I did a demonstration and workshop at Horsforth Arts Society, in Leeds, in January 2015.  It was a freezing evening and I parked outside in a narrow back street.  This club is an end terrace house, extended into the next house I think, and they have sole use.  No one had arrived, but I was encouraged by a notice in the window “Demonstration of Continuous Line Drawing by Mick Burton at 7.30pm”.  Shirley, who arranged demonstrations, arrived but could not unlock the door.  I managed to open it.

So we were in and I could cart all my kit and pictures up the stairs and decide on my set up.  Joan came with me to help and the room soon filled up with friendly, expectant, members.  Shirley had seen me demonstrate at another club and gave an encouraging introduction.

After showing several pictures of my animals, mentioning a bit about my past and going through the basics of how to do a continuous line animal, it was time to do my first drawing before the members had a go themselves.

Firstly I put my key marks on a sketched Rhinoceros, showed how to join up the marks in the main areas such as the head and legs and asked the members to start on their own subjects whilst I connected up more lines.  I completed a rough and ready version of the Rhino, which a few weeks later I spruced up and added colours as above.  It is in the Harrogate and Nidderdale Art Club spring exhibition this weekend.

The members of the club completed pictures of animals or people with lines, but with a great variety of styles.  I did not insist on complete continuous lines, as the main idea was that their drawings could flow, and many good results emerged.  Several coloured in their creations.

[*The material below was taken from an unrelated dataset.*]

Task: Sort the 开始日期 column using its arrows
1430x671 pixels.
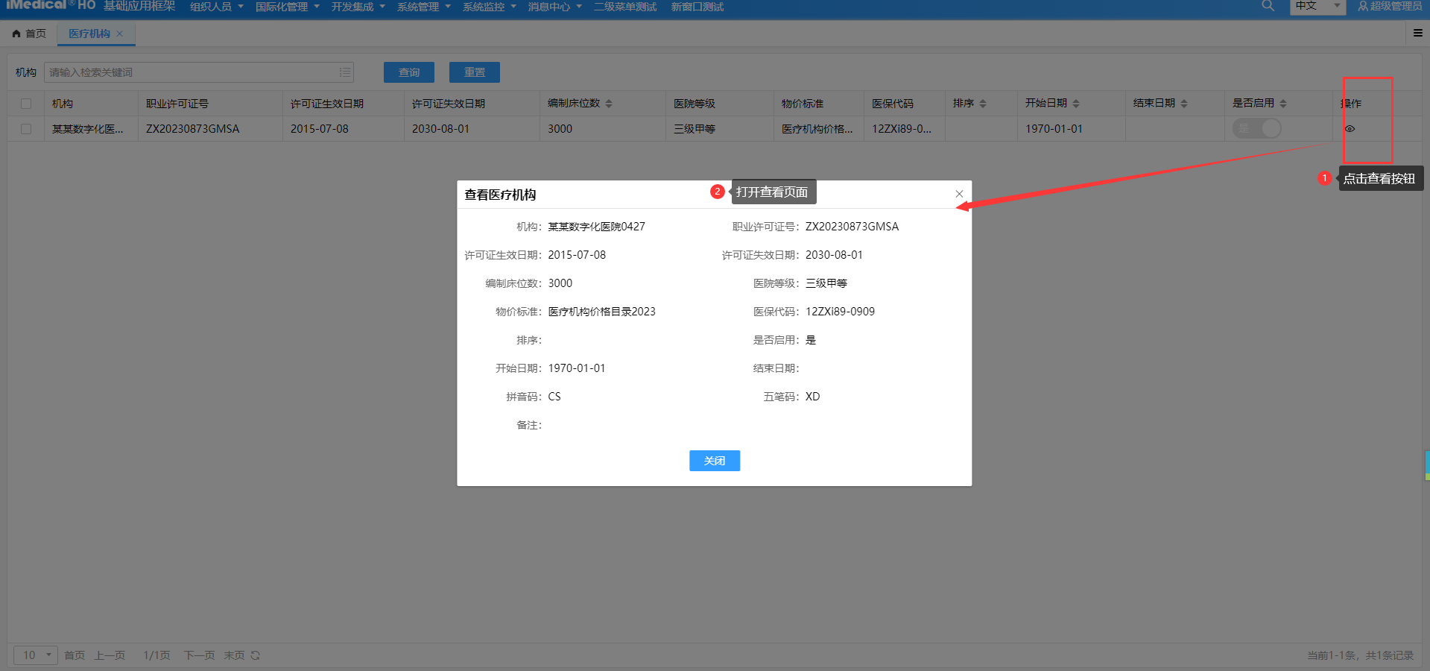Action: pos(1076,104)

Whilst they continued with their pictures, or started new ones, in the second half I started an Ostrich.  I did the head and neck and put some key marks elsewhere and invited members to come up and have a go at parts of the ostrich with my thick marker pen.  Several did and we arrived at the result below.  It has about three different lines going and a few dead ends.  This is fine at an early stage of my continuous line drawings, before loose ends are then connected up and one continuous line arrived at along with modifications to pattern and smoothing.

Ostrich single continuous line drawing, demonstration by Mick Burton, with the assistance of members of Horsforth Arts Society. January 2015.

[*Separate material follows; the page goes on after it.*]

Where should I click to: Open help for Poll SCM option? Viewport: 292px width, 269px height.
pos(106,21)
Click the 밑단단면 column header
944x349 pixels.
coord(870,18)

I thanked them for their help and in later weeks produced the picture “Ostrich Egg” below.  It has two continuous lines, one of which is the coloured Egg.

Ostrich Egg, single continuous line drawing. Based on Mick Burton demonstration at Horsforth Arts Society.

A black pen version of the Ostrich is currently in the Association of Animal Artists annual exhibition.

I quite like including eggs in pictures.  “Harriet’s Busy Day”, which now resides in Worcestershire, was a finalist in Britain’s Got Artists in July 2012.

Harriet’s Busy day. Single continuous line drawing with colour sequence. Background based on eggs. Mick Burton, continuous line artist 2012.

When I showed the Hen picture to my sister Wendy she said  “Why have you stuck all those eggs to the ceiling”.